Durch die großzügige und langfristige Förderung der Beauftragten der Bundesregierung für Kultur und Medien (BKM), der Ostdeutschen Sparkassenstiftung mit der Sparkasse Oder-Spree und des Ministeriums für Wissenschaft, Forschung und Kultur (MWFK) ist das Brandenburgische Landesamt für Denkmalpflege und Archäologische Landesmuseum (BLDAM) zusammen mit der Stiftung Stift Neuzelle in der Lage, im vierten und fünften Restaurierungsabschnitt die seit über 20 Jahren laufende Restaurierungskampagne abzuschließen.

Seit Anfang März 2021 befinden sich die letzten noch nicht restaurierten Teile im BLDAM. „Wir sind froh, dieses aus restauratorischer und auch logistischer Sicht einmalige Projekt in unserer Wünsdorfer Restaurierungswerkstatt durchführen zu können, weil dies der einzige Ort im Land Brandenburg ist, an dem die großen Kulissen und vielteiligen Figurenszenen sach- und fachgerecht konserviert und restauriert werden können“,

begrüßt der Direktor des BLDAM, Professor Dr. Franz Schopper, die Gäste in Wünsdorf anlässlich des heutigen Pressetermins.

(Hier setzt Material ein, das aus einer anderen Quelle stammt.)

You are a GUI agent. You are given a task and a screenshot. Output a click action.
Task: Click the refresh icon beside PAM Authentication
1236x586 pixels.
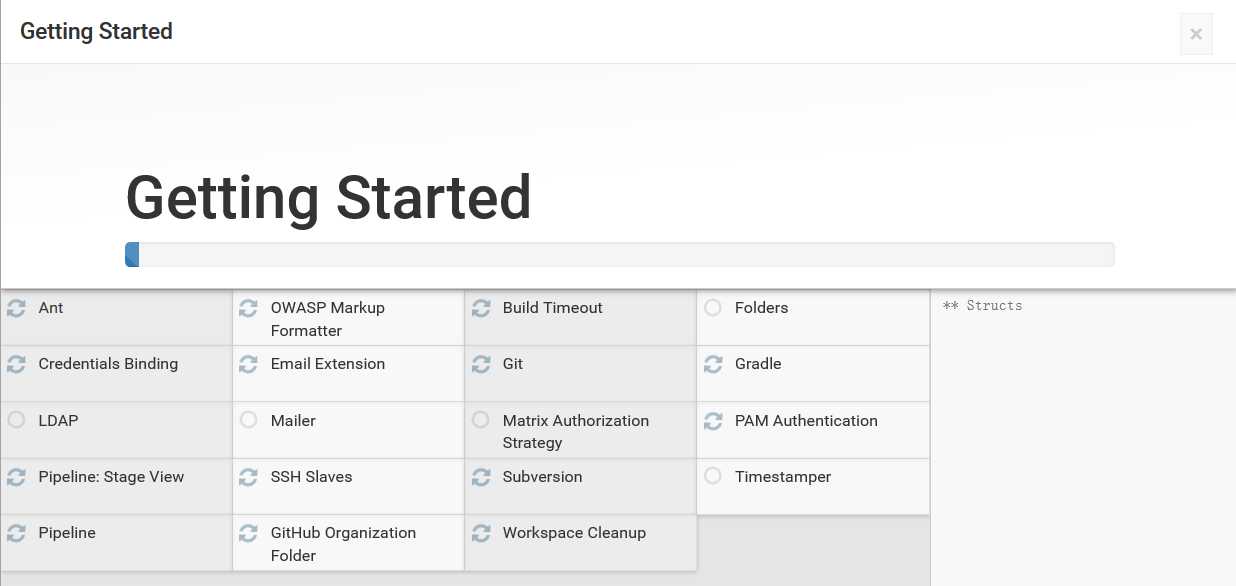tap(713, 421)

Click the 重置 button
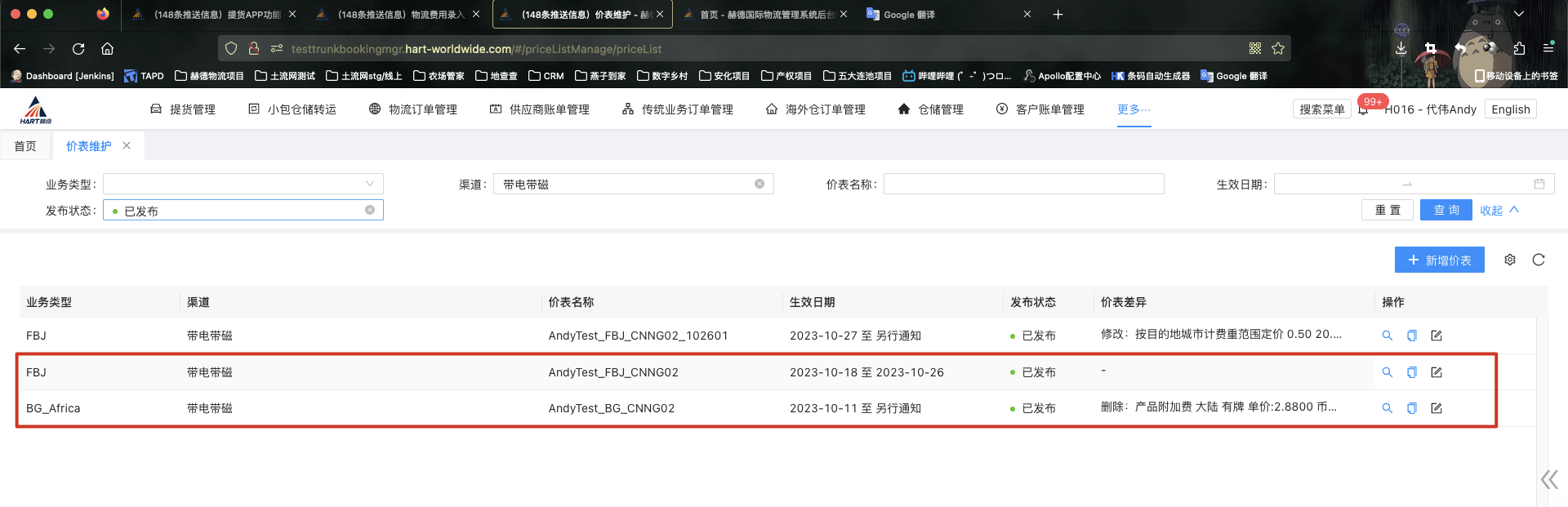click(x=1388, y=211)
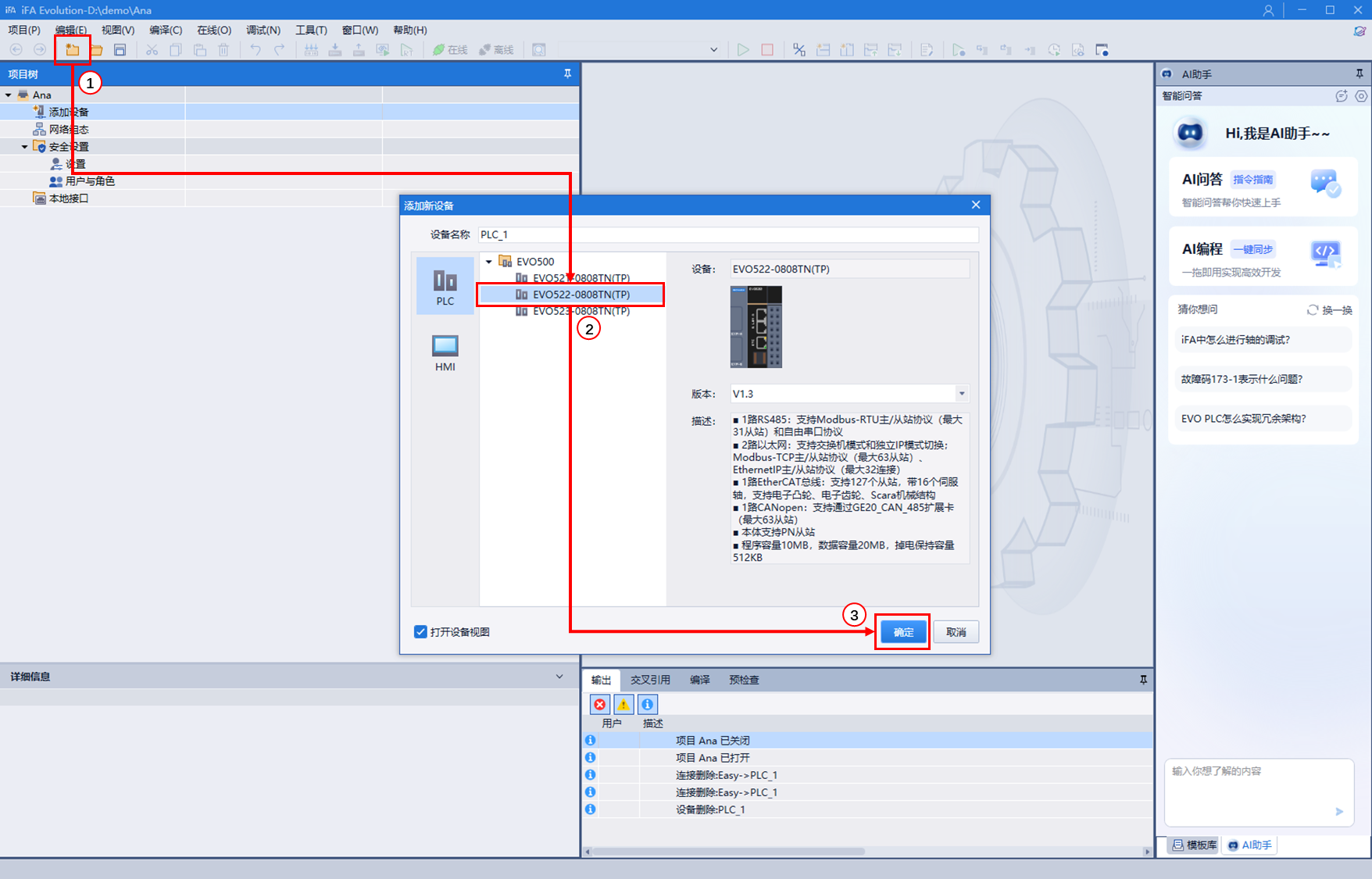Switch to the 交叉引用 tab

(650, 680)
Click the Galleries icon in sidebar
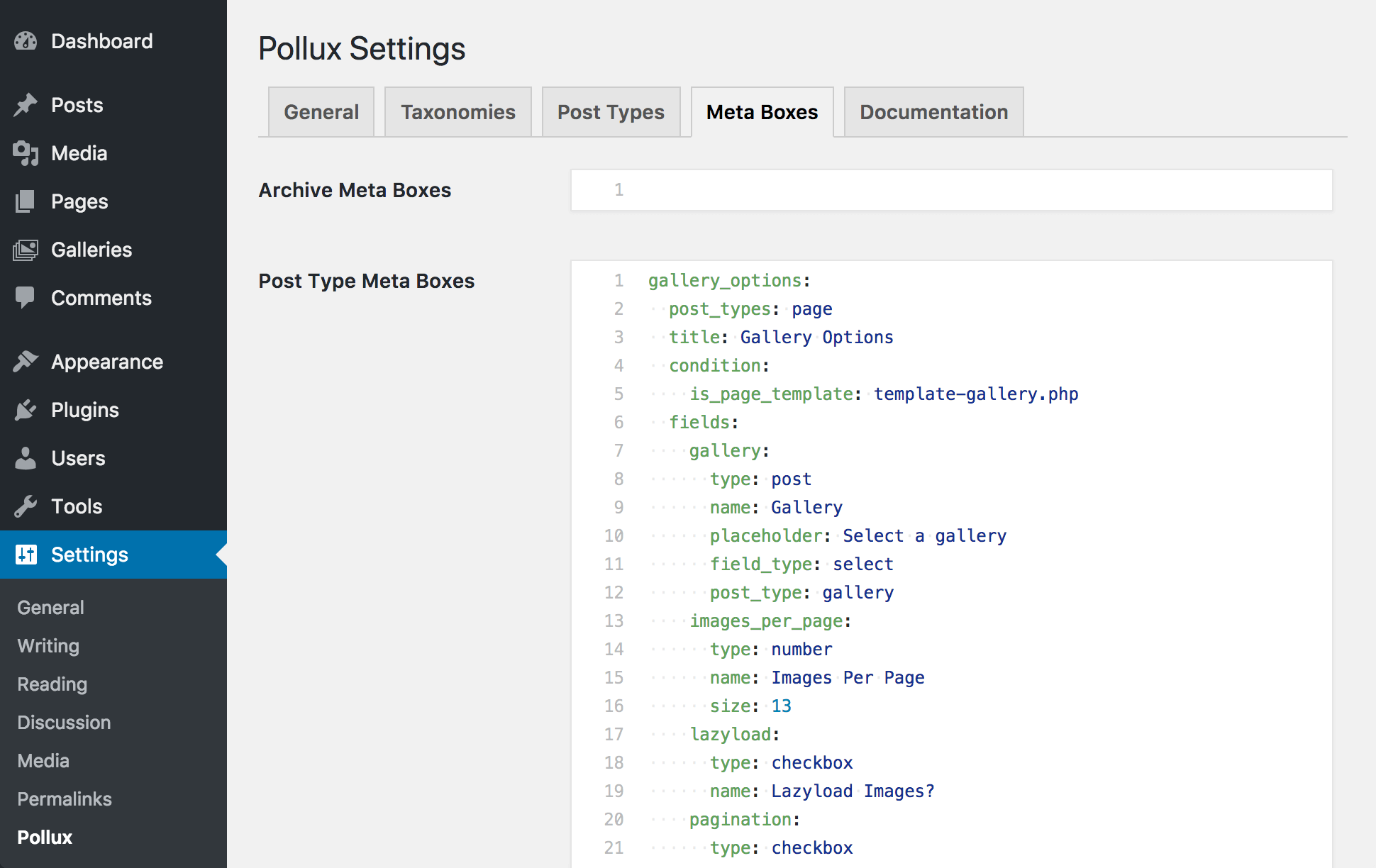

Staatssekretär Tobias Dünow, der Ministerin Dr. Manja Schüle vertritt, sieht die Neuzeller Kulissen für die Zukunft gesichert:

„Das Kloster Neuzelle ist ein kulturhistorischer Solitär in Brandenburg, nicht zuletzt wegen der fast vollständig erhaltenen Passionsdarstellungen des ‘Heiligen Grabes‘. Deswegen unterstützen wir die Restaurierung und Sicherung des barocken Kulissentheaters auch gerne mit 80.000 Euro. Die Darstellungen sind nicht nur europaweit einmalig – der architektonisch außergewöhnliche Museumsbau unter der Erde, in dem sie gezeigt werden, unterstreicht dabei in besonderer Weise die Wirkung der Passions-Kulissen – mein Tipp: Unbedingt hingehen!“

„Die Neuzeller Passionsdarstellungen sind ein einzigartiger Kulturschatz: Bewegte Bilder aus einer Zeit, in der die Menschen das Medium Film noch nicht kannten. Damit geht von ihnen eine besondere Faszination aus, die aber auch heute noch spürbar ist. Um diese besondere Sammlung von beinahe 240 Gemälden auch für künftige Generationen dauerhaft zu sichern, haben sich die Ostdeutsche Sparkassenstiftung und die Sparkasse Oder-Spree erneut und sehr gern für die abschließende Restaurierungsetappe eingesetzt",

so Patricia Werner, Geschäftsführerin der Ostdeutschen Sparkassenstiftung, bei der Besichtigung der laufenden Restaurierungsarbeiten in der Werkstatt des BLDAM.

Nach Abschluss der Restaurierungskampagne 2025 wird das Museum im Kloster Neuzelle in der Lage sein, jeweils zwei der insgesamt 15 Szenen im Wechsel der Öffentlichkeit zu präsentieren.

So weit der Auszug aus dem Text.